▸ EXERCISE AIM:
Write out, word for word, every line in the data below from the one containing "You are a GUI" to the one containing "Código de Ética (484, 2507)", both of them included.

▸ GIVEN DATA:

==============================

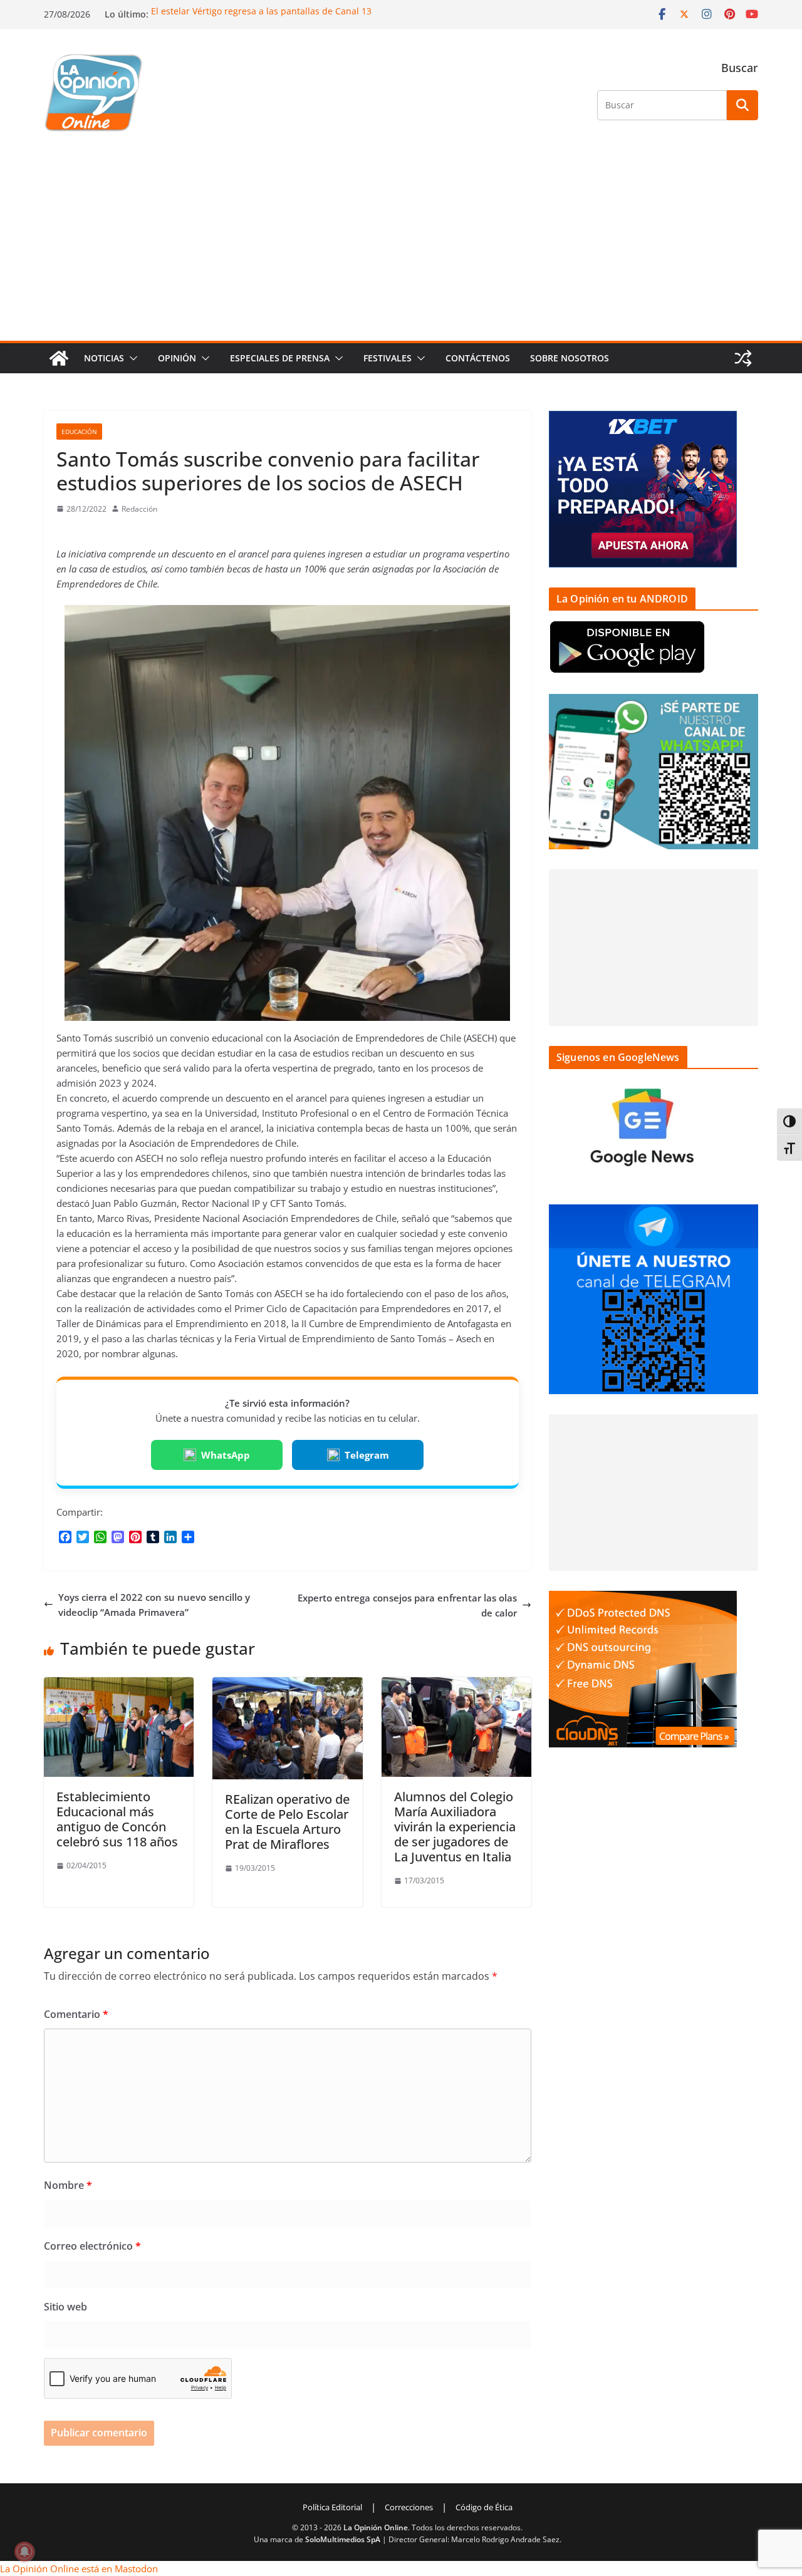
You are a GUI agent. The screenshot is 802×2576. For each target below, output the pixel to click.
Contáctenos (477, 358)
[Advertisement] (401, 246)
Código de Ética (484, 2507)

==============================

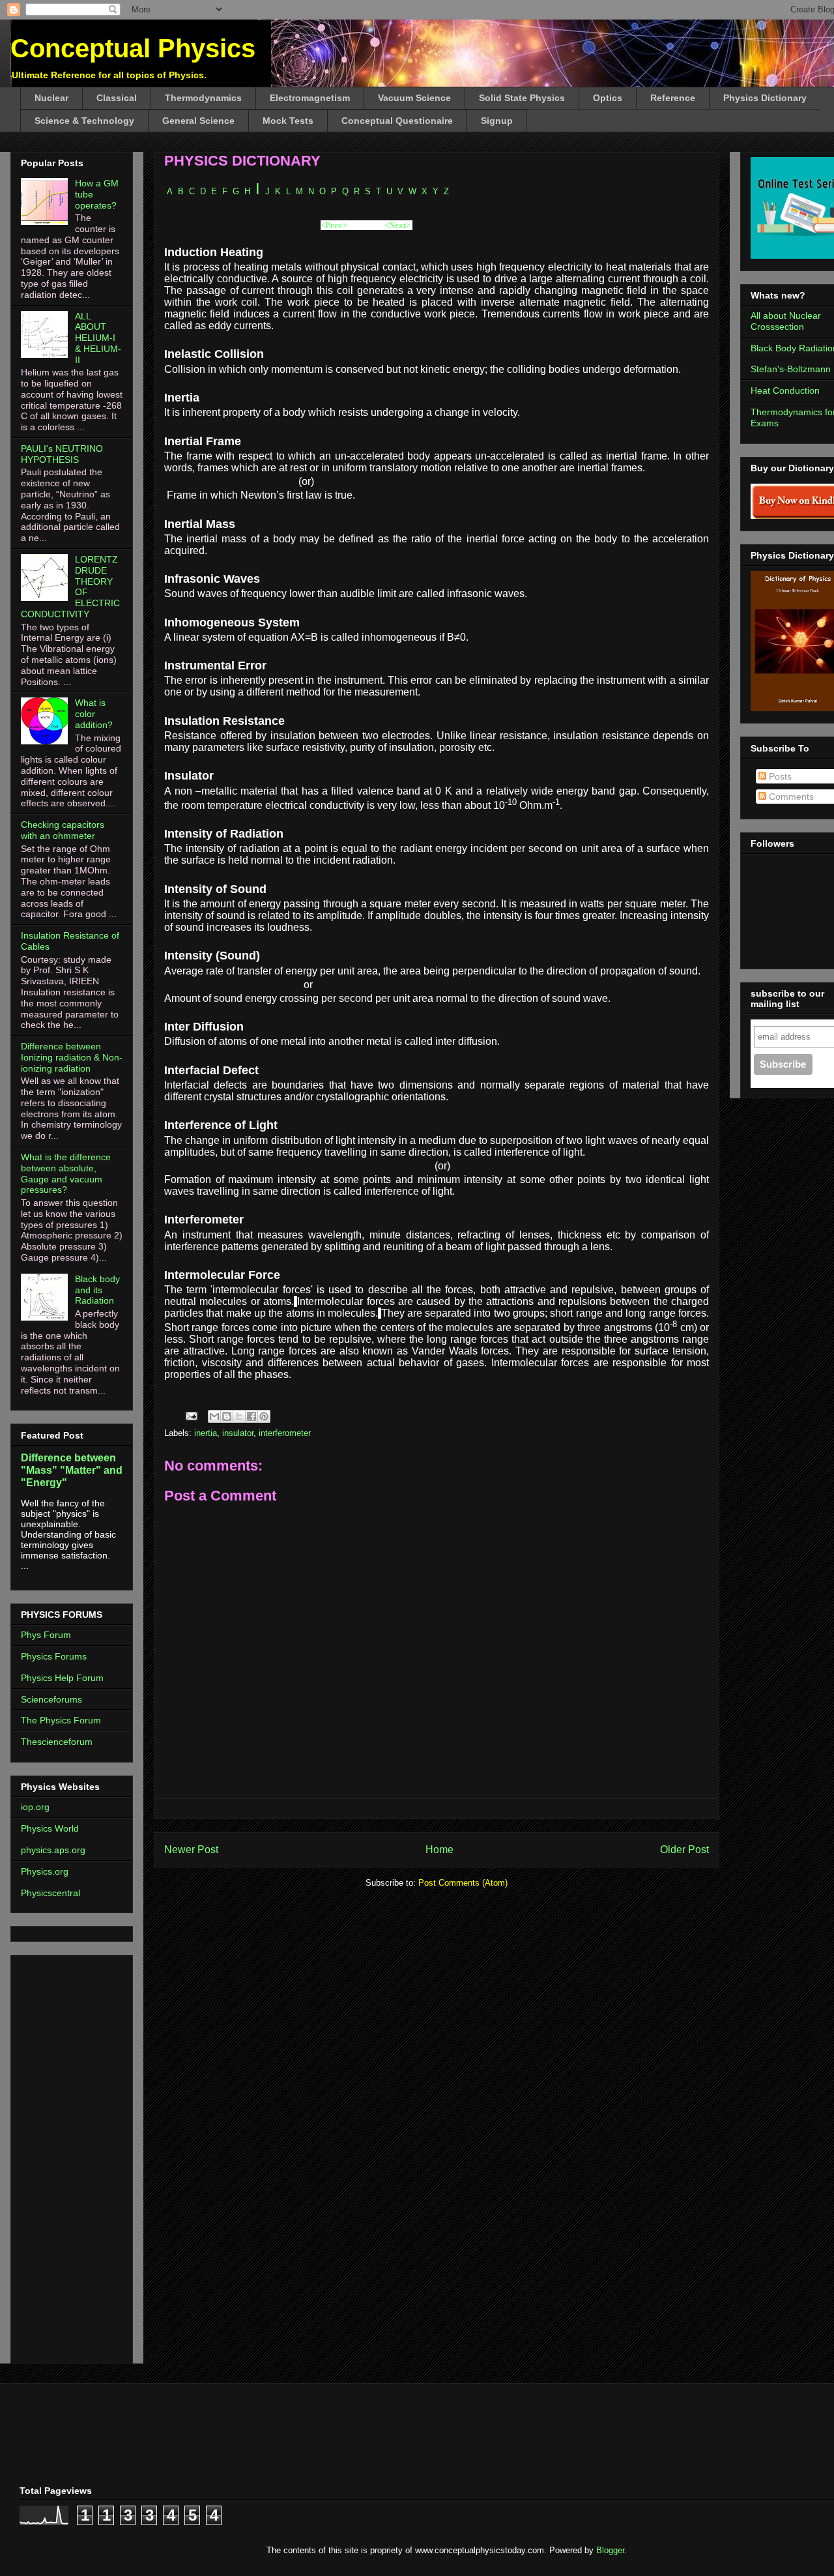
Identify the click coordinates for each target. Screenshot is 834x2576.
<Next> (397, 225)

==============================

▸ TASK RESULT:
You are a GUI agent. The screenshot is 802×2576. For each target below, output the pixel to click.
Contáctenos (477, 358)
[Advertisement] (401, 246)
Código de Ética (484, 2507)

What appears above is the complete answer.